In another example, the user selection of the portion of the particular graphical representation includes a selection of a region of the particular graphical representation corresponding to a specific time window. In such a case, filtering may include filtering the data included in the visualization includes highlighting a region of another graphical representation that corresponds to the specific time window. That is, a user may select a specific time window of interest on the graphical representation of the detection frequency for the log template and this may trigger a modification of the graphical representation of the frequency distribution of parameter values per parameter for the log template and/or the graphical representation of the relationships between parameter values across different parameters for the log template to adapt its values to only include those within the indicated time range of interest.

Of course, the user selection of the portion of the particular graphical representation may include a selection of parameter value ranges within the particular graphical representation (e.g., the graphical representation of the relationships between parameter values across different parameters for the log template). In that case, corresponding modifications (e.g., only include data associated with those parameter values, etc.) may be made to the other graphical representations accordingly.

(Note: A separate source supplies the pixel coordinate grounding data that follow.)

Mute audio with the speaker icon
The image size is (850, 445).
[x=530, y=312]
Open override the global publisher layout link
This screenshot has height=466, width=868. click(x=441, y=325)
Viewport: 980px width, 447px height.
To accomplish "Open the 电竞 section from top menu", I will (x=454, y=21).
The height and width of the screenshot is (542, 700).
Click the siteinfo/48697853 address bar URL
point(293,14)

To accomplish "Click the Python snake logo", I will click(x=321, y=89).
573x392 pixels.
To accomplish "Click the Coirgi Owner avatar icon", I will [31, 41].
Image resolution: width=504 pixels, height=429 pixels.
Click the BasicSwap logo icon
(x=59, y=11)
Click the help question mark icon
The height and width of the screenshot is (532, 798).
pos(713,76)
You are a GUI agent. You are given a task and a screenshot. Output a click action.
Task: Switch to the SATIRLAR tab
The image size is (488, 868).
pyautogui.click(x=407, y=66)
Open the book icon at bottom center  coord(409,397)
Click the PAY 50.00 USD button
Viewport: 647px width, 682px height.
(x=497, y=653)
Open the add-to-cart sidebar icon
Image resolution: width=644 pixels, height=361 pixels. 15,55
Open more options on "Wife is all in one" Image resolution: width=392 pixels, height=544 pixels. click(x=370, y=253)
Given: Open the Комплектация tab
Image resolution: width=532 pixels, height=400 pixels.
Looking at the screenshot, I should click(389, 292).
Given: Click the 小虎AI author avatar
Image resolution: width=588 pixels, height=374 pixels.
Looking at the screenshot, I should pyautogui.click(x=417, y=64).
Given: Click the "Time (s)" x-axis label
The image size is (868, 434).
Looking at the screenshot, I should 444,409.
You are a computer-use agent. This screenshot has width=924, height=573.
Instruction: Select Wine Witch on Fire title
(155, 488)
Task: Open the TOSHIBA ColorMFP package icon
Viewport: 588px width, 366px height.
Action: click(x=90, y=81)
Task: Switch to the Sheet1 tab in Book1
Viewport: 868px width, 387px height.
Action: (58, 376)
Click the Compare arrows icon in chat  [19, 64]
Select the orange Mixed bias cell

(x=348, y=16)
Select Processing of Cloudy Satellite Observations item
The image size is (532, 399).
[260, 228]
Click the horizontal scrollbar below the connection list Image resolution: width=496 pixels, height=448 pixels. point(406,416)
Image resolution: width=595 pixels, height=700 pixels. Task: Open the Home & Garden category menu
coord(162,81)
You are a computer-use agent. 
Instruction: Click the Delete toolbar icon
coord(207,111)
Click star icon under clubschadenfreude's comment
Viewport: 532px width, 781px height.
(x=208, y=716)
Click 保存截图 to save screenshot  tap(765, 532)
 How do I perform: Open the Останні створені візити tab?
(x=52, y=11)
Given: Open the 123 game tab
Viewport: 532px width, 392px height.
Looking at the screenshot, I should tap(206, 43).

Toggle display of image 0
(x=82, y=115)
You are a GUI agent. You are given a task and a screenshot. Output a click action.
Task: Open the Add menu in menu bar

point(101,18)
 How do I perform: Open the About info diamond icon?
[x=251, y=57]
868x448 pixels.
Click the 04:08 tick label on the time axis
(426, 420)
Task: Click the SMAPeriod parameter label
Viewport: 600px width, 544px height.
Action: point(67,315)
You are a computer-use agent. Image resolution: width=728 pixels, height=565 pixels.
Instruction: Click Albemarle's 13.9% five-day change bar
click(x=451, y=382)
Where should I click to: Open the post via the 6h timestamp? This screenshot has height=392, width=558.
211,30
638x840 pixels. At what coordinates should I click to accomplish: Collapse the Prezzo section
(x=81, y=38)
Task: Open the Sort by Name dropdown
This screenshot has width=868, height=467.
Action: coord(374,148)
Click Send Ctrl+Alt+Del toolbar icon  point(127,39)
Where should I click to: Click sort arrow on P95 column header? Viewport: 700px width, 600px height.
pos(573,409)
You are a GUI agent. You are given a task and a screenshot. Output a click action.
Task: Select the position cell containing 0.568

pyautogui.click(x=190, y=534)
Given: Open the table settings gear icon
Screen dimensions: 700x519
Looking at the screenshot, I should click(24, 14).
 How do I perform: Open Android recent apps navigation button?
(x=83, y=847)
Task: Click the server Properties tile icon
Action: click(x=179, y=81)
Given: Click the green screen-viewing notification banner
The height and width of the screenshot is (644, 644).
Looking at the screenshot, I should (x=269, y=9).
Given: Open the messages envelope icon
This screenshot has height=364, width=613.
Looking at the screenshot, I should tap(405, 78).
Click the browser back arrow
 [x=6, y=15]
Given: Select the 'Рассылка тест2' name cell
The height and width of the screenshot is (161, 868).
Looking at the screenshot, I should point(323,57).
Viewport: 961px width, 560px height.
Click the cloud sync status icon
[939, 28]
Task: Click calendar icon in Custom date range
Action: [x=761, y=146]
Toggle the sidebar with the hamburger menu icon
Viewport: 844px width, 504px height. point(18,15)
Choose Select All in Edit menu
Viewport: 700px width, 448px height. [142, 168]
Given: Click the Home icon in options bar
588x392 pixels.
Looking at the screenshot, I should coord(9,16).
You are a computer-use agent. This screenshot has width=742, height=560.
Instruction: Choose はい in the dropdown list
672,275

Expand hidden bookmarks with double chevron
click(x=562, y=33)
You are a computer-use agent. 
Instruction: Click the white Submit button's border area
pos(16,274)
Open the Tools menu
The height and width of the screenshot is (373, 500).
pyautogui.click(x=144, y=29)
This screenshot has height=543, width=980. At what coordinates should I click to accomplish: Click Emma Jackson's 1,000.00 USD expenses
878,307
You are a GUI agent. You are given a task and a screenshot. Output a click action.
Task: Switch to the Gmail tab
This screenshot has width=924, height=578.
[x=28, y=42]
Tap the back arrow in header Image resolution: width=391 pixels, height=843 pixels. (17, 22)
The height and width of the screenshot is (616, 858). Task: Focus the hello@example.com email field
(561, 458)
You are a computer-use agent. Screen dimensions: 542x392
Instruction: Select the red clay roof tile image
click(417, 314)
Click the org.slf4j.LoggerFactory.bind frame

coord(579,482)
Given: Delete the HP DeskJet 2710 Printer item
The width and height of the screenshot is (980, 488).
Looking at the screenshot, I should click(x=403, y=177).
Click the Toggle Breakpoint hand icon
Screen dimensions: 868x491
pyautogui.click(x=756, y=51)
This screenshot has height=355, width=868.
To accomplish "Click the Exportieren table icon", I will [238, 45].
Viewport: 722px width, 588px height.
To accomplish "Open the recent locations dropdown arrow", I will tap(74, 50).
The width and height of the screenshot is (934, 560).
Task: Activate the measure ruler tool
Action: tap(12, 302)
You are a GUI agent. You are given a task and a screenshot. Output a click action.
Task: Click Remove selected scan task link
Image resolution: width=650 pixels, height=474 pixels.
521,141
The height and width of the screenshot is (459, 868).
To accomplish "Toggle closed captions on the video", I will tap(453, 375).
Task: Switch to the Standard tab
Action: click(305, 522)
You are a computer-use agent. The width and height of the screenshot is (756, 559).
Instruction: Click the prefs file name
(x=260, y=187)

In various implementations, the user selections may include selections of multiple regions of interest (e.g., sets of parameter values, time windows, etc.) which the user wants to compare. For example, the user selection of the portion of the particular graphical representation may include a selection of a first region of the particular graphical representation corresponding to a first specific time window and a section of a second region of the particular graphical representation corresponding to a second specific time window. In these cases, a color coding (or other graphical or textual differentiators) that differentiates data associated with the first specific time window from data associated with the second specific time window may be applied to the interactive graphical representations of the detection frequency for the log template, the frequency distribution of parameter values per parameter for the log template, and the relationships between parameter values across different parameters for the log template.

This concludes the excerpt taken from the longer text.